Pitching pills properly

  • Published
  • By Capt. Tasha Standing Soldier
  • 28th Medical Group Pharmany officer in charge
When you look into your medicine cabinet, do you have old prescription medications lingering? Maybe leftover pain medication from surgery or antibiotics you didn't finish? What about small amounts of elixirs that are no good? If so, what should be done with them? The answer is to remove them as soon as possible. 

However, there are general guidelines to keep these old medications from accumulating in the first place. 

First, always take medications exactly the way they are prescribed by your doctor. Prescriptions for long past acute pain situations (i.e Vicodin for knee surgery 6 months ago) shouldn't be taken for a headache you may have now, and you should never share medication with anyone, because it's written for you. 

Also important to note, is medications may have a shelf life anywhere from a few days to a year. If the drug is expired (especially antibiotics), the efficacy of that medication is no longer guaranteed and can even harm you if taken beyond the expiration date. 

When it does come time to dispose of medications, you can follow some simple procedures to properly remove them from your home. 

These drugs should be removed from their original container prior to disposal.
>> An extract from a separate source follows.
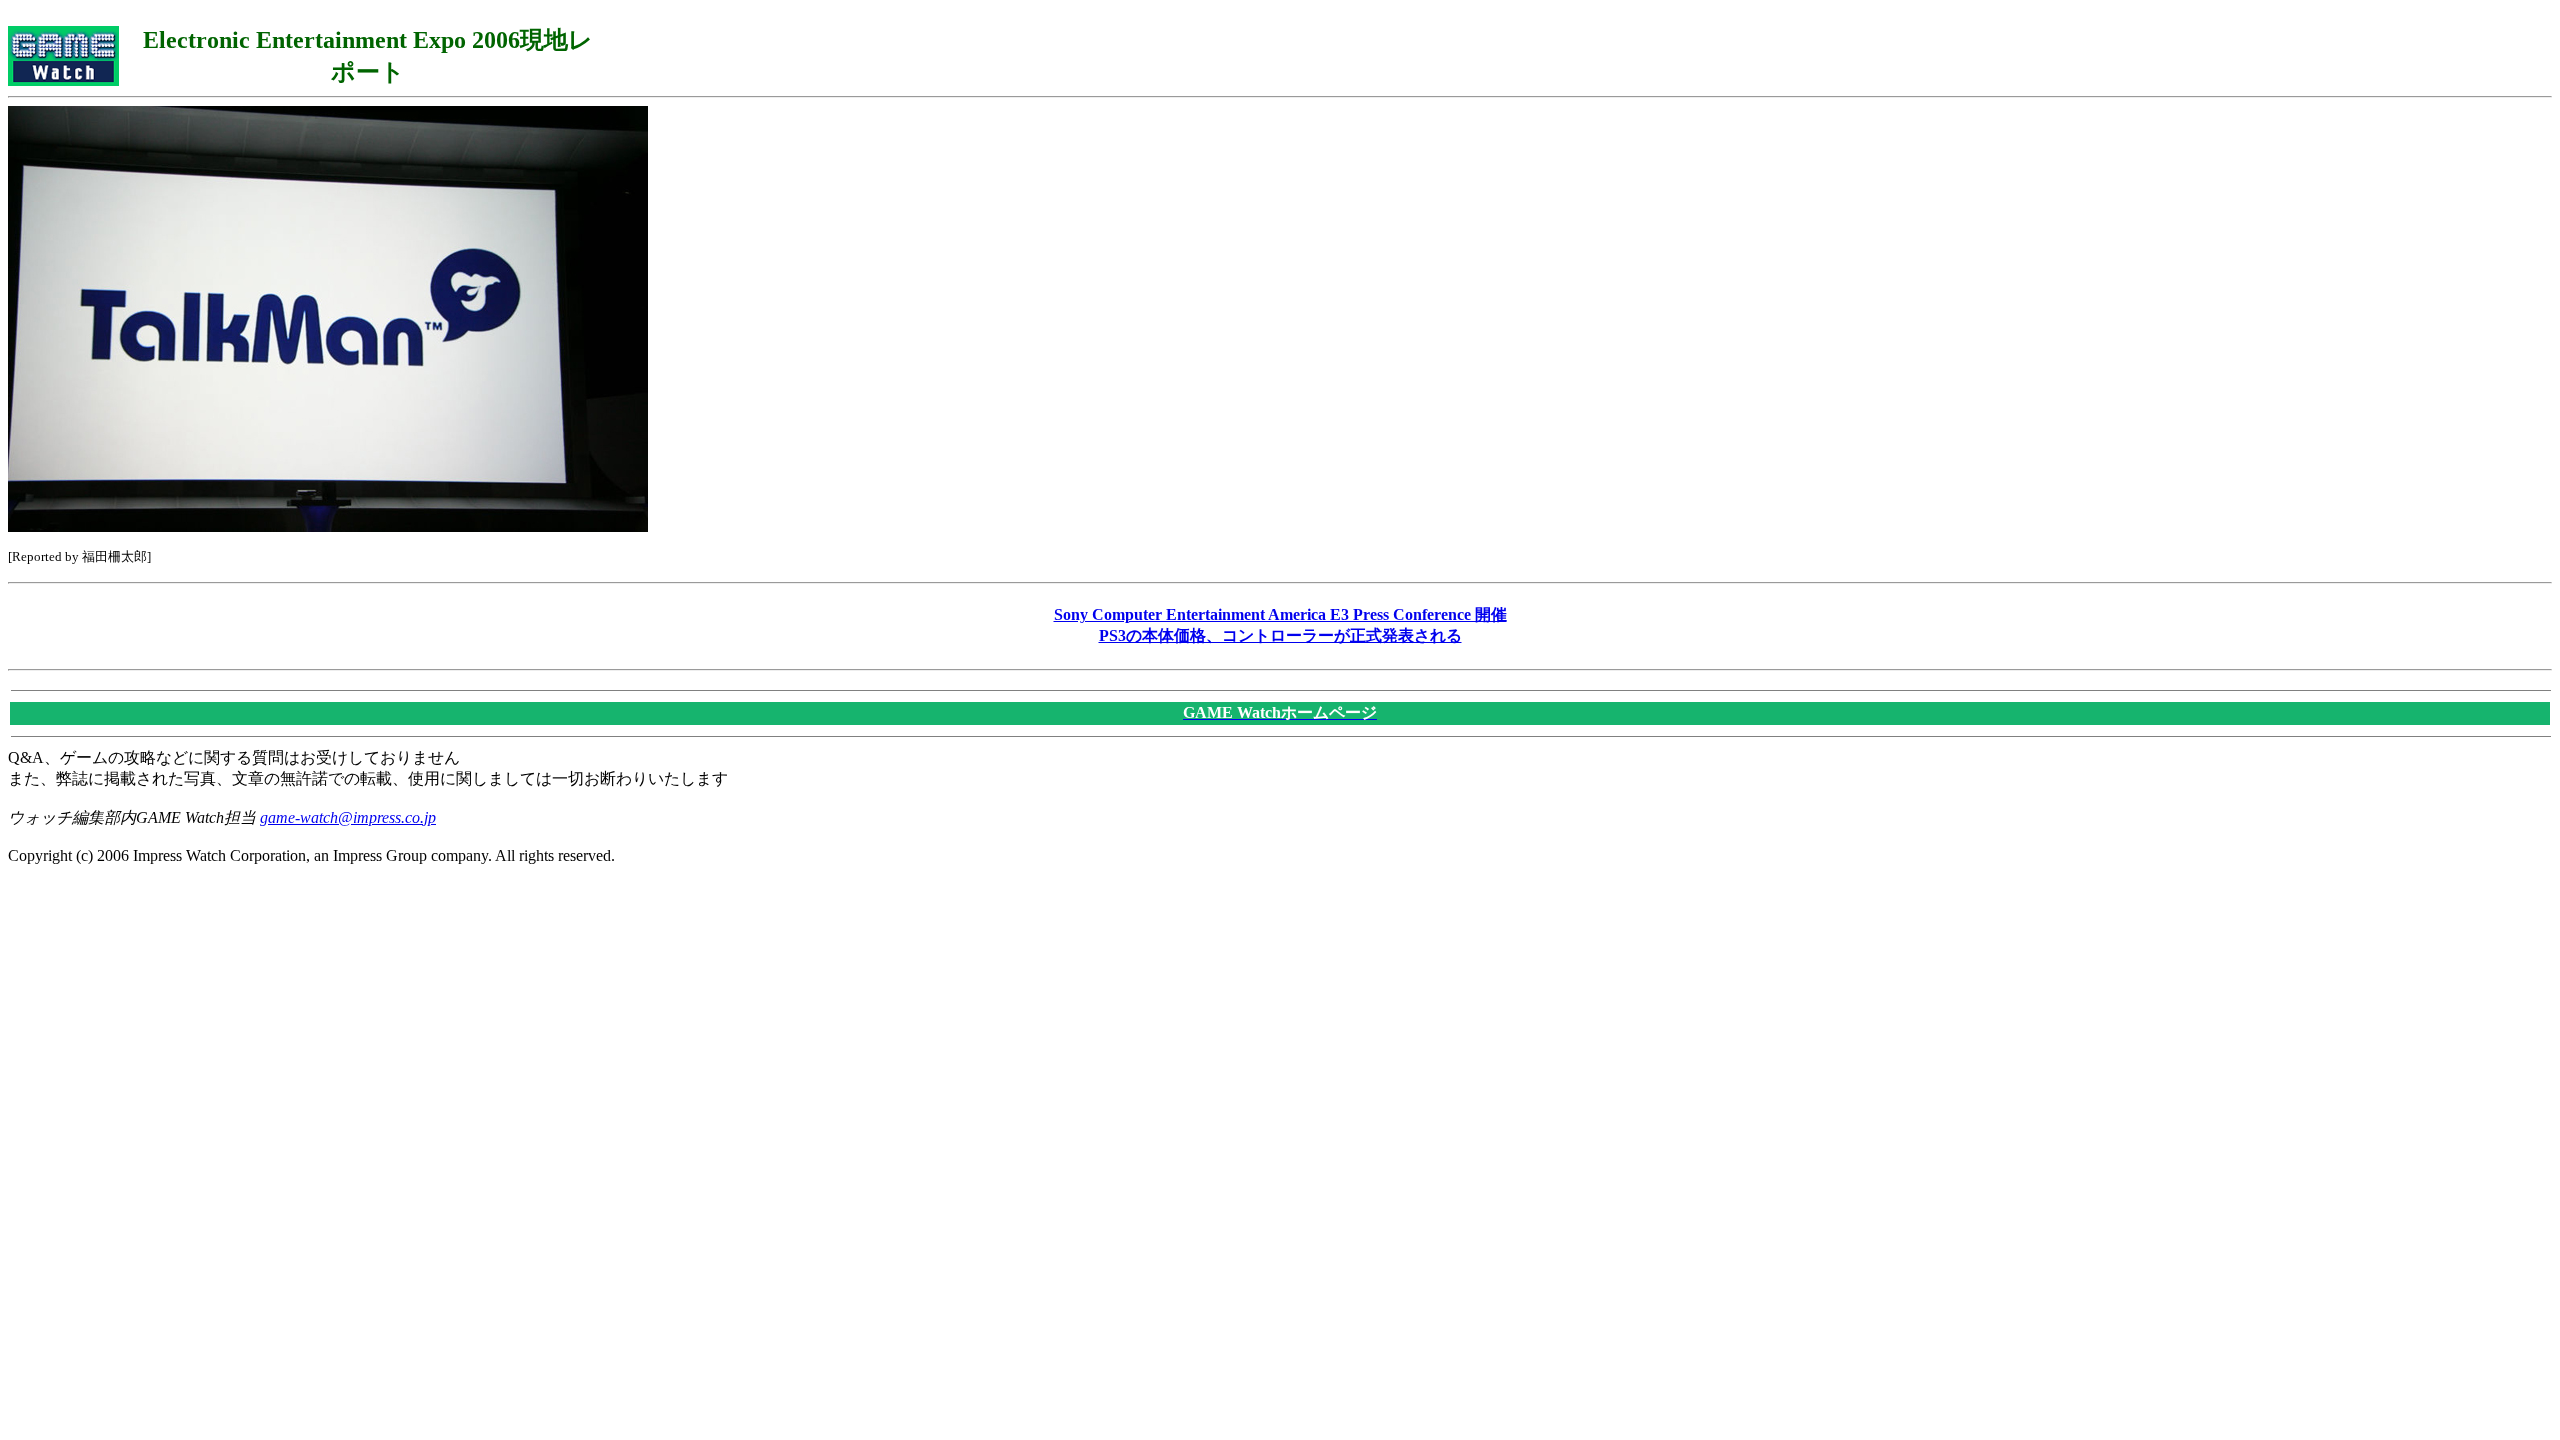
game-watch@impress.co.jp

Prescription bottles are easy to recognize and can be stolen from your garbage. Also, before you throw out old prescription bottles, be sure to black out your name and personal information with a permanent marker. 

Next, mix your old medications with other refuse and throw them into the garbage; disposing of drugs in this manner will prevent medications from falling into the wrong hands. 

It is best to mix your medications with old coffee grounds or kitty litter and place them in a sealed bag or empty can or jar. Then, throw the jar or bag away in the trash. This method will help prevent accidental ingestion of these medications by children and pets, and it also helps divert drug theft.

However, do not flush drugs down the toilet, unless otherwise stated on the medication label or the drug information pamphlet given to you by your local pharmacy. Flushing drugs down the toilet could contaminate ground and surface water; disposing medications properly through the trash helps ensure they end up in a contained sold waste landfill. 

Active-duty servicemembers need to understand that when a provider prescribes a controlled substance for acute therapies (i.e dental procedures, etc) any leftover medication needs to be disposed of as indicated above. Historically, active-duty personnel have been prosecuted and or investigated because of inappropriate use of controlled substance prescriptions.